Die Musik von NEAL MORSE ist Fluch und Segen zugleich. Segen, weil man sich immer auf Qualitätsware, Ohrwürmer und epische Arrangements verlassen kann und sich bei jedem neuen Song sofort heimisch fühlt. Fluch, weil die Handschrift auf seinen Soloalben überdeutlich gleichförmig ist und Selbstzitate nicht einmal versteckt werden. Der Beginn des Albums winkt mit mehr als nur dem Zaunpfahl: man vergleiche das Intro von 'Momentum' mit dem von 'Lifeline' auf dem gleichnamigen Album. Vielleicht ist das Keyboard-Signature-Gedudel aber auch gewollt so ähnlich und ich hänge mich an Banalitäten auf. Das müsst ihr selbst herausfinden. Das war aber dann auch der einzige Punkt, an dem ich etwas zu meckern habe. Denn der Titeltrack ist ein toller Song für alle Freunde des hypermelodischen Progs. Wenn dann noch Paul Gilbert seine Kabinettstückchen aufführt, schlägt jedes Prog-Herz höher. Ein schöner Opener!
Wem der mehrstimmige GENTLE-GIANT-Gedächtnisgesang auf "Testimony 2" gefallen hat, findet auch an 'Thoughts Part 5' Gefallen. Da kommen natürlich Reminiszenzen an die frühen SPOCK'S BEARD auf. Neal Morse bleibt eben NEAL MORSE. Der Track kann zwar nicht ganz mit 'Time Changer' von "Testimony 2" mithalten, das groovige Treiben der Rhythmus-Fraktion macht aber einiges an Boden gut!

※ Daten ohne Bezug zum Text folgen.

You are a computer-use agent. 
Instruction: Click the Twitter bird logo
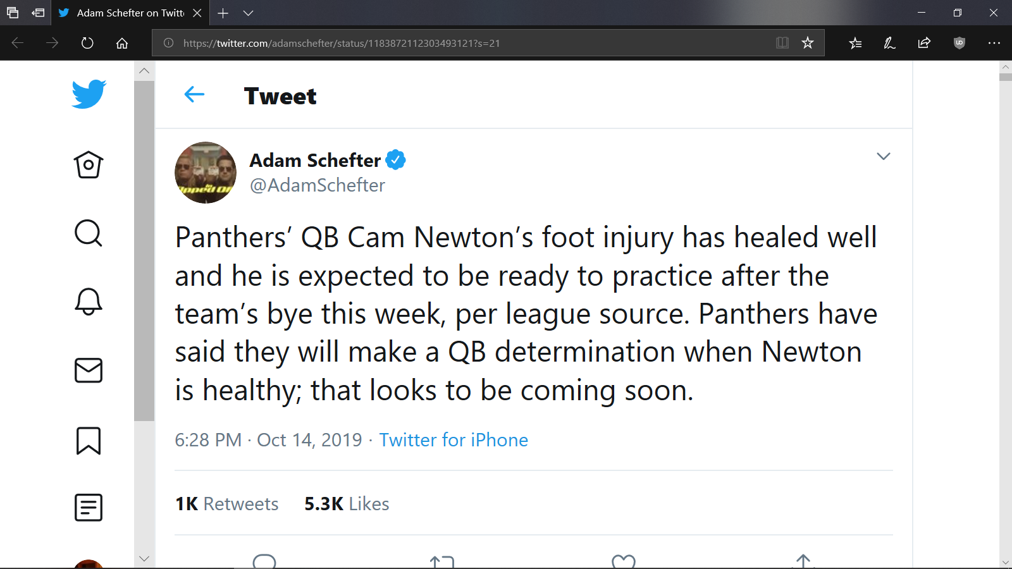point(89,94)
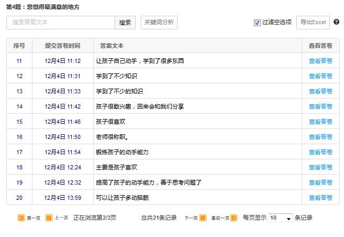The image size is (344, 237).
Task: Toggle the 过滤空选项 checkbox
Action: (x=257, y=23)
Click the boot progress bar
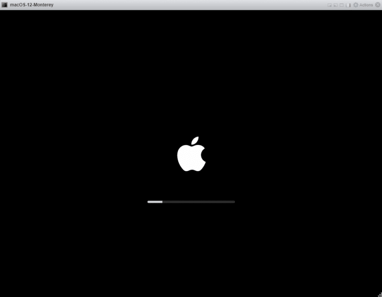 tap(191, 202)
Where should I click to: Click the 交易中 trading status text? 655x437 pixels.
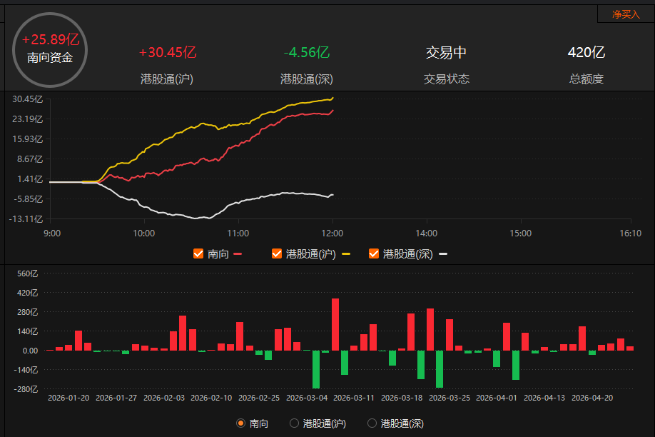pos(446,52)
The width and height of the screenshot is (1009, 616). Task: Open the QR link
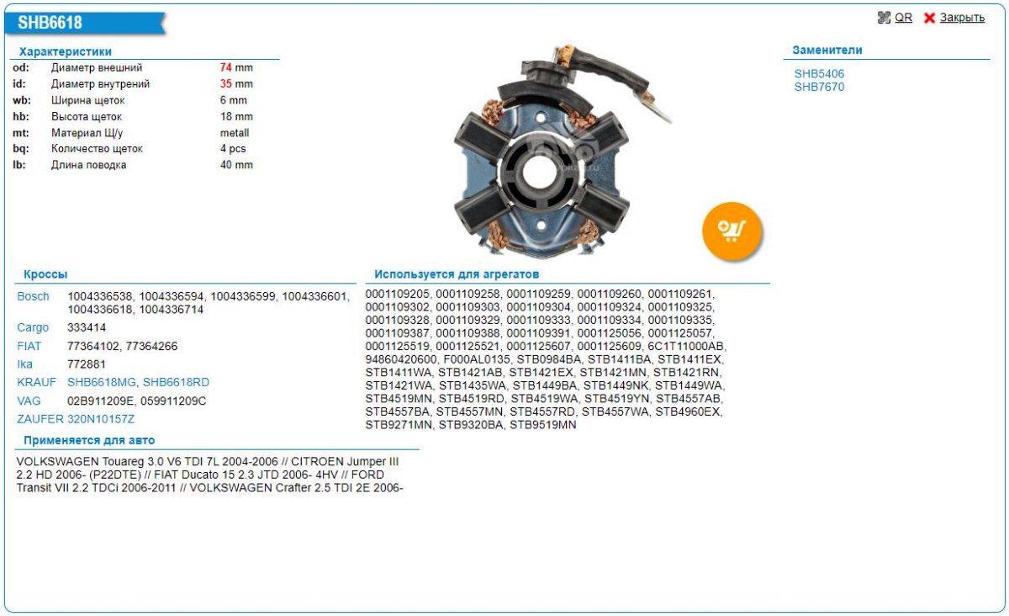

Ein Blick auf die Tracklist sorgt auf den ersten Block für Verwunderung: nur sechs Songs? Die Erleichterung folgt auf dem Fuß, denn 'World Without End' ist ein Morse-Epos im klassischen Sinn. 33 Minuten Wahnsinn reißen noch einmal alle Daumen nach oben. Die drei Herren brennen hier ein Prog-Feuerwerk erster Güte ab, bei dem man sämtliche Facetten der Morse'schen Klangkunst zu hören bekommt: krumme Takte mit Stakkato-Riffs, Unisono-Abfahrten erster Güte, ruhige Passagen, in denen das Klavier dominiert, Melodien der Sahnehäubchen-Kategorie und ein richtig geiles Bass-Solo von Randy George. Also so ziemlich die Vollbedienung in jeglicher Hinsicht. Vor allem Fans des letzten TRANSATLANTIC Outputs "The Whirlwind" werden sich hier wie zu Hause fühlen.
Zur Abwechslung gibt es noch zwei Balladen. 'Smoke and Mirrors' glänzt im Kontrast zum restlichen Album durch seine Einfachheit und die geniale Atmosphäre. Hier und da schimmert eine Prise BLACKMORE'S NIGHT durch, diese Nummer kann es durchaus mit 'We All Need Some Light' oder 'Bridge Across Forever' aufnehmen. 'Freak' hingegen ist eine Pop-Nummer, die durch die dominanten Streicher etwas an den Cola-Weihnachtsmann erinnert, aber mit seinen vier Minuten nicht wehtut. Für einige Hörer dürfte die Schmalzdosis hier wohl kritische Dimensionen erreichen.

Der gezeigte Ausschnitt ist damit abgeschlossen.